● What the task asks:
Look through the material below and say how many of its lines carry the string "screenshot". Only the number should be given.

● Records to process:
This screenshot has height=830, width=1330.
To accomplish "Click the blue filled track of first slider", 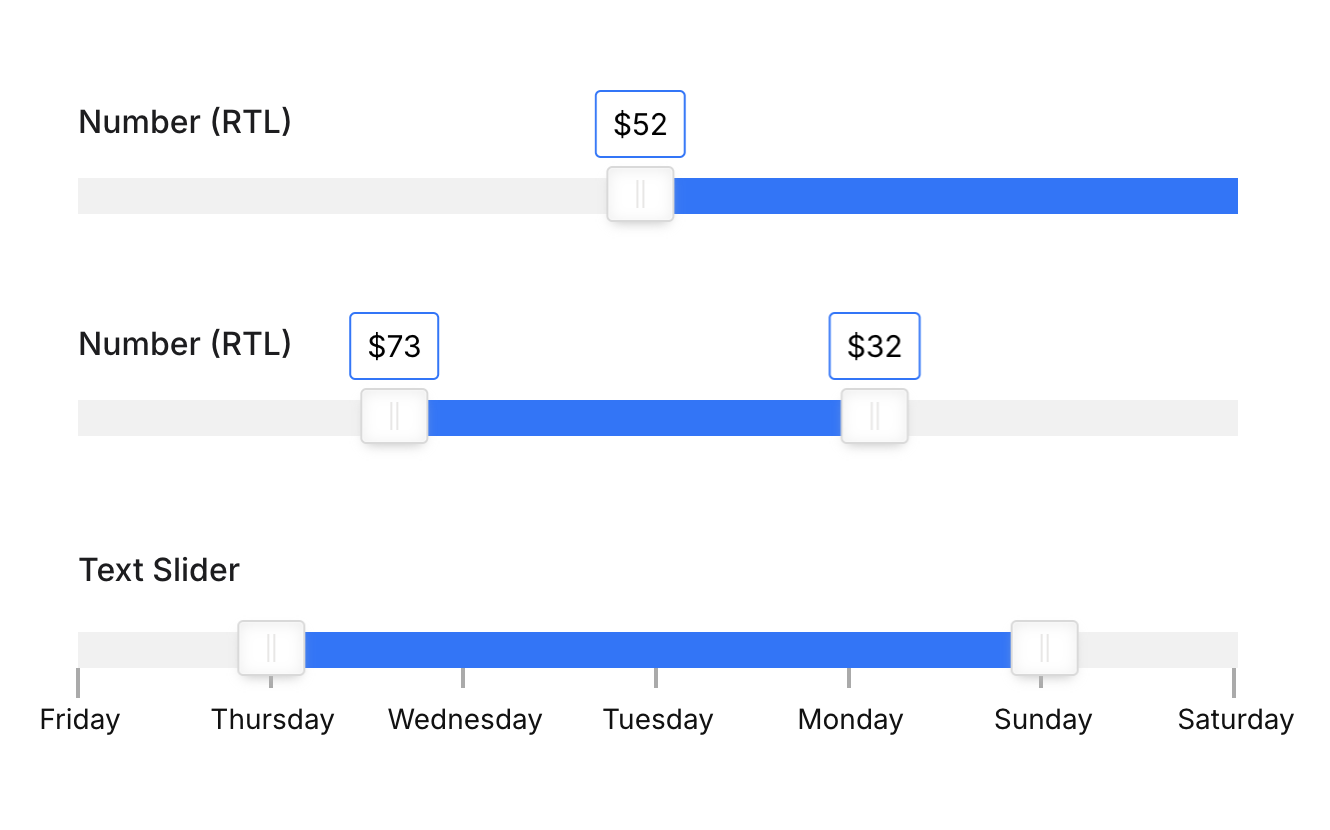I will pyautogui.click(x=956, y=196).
---
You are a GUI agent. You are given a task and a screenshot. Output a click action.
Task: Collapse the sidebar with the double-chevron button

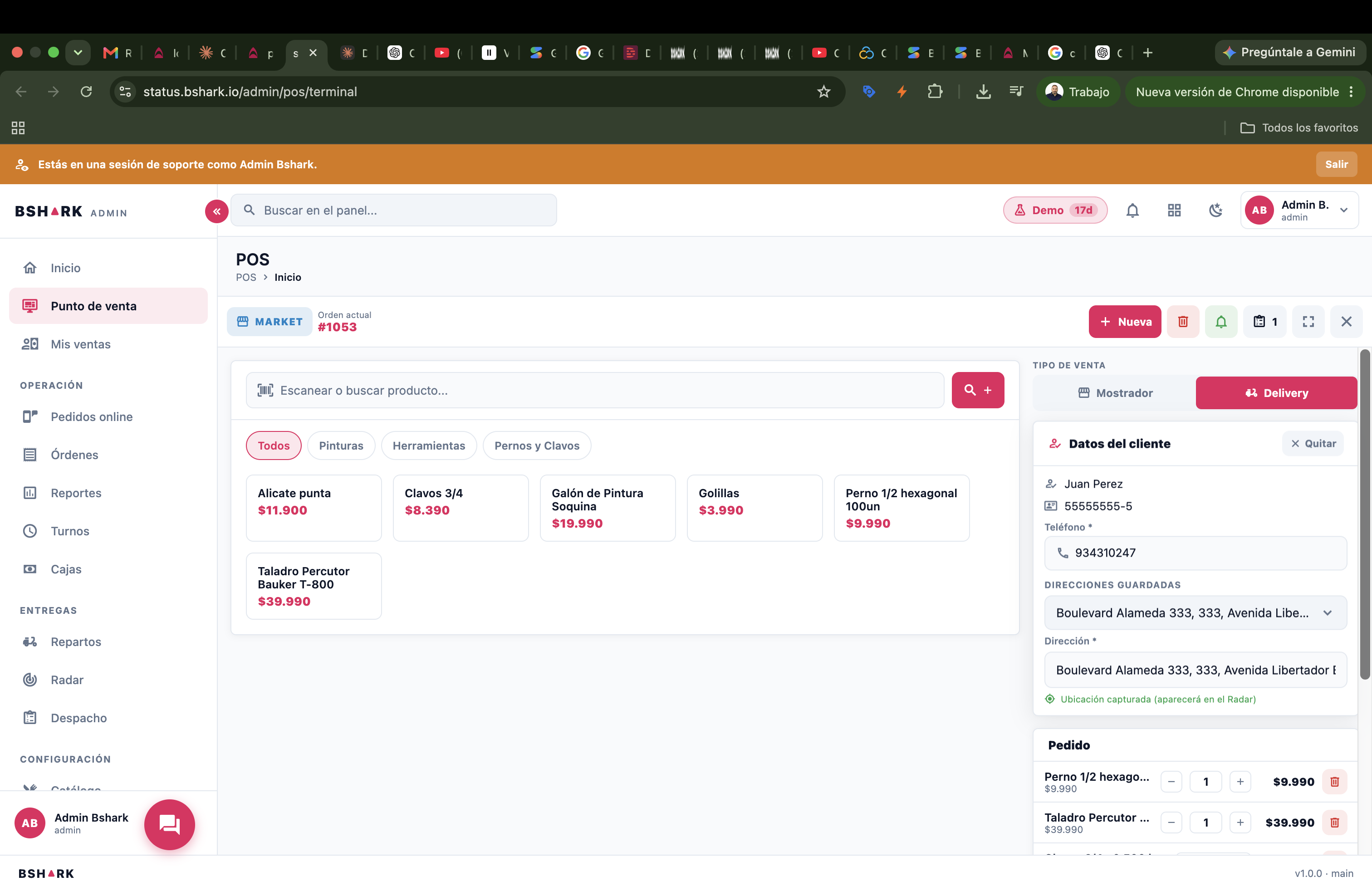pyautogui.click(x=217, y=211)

● Result of this task:
2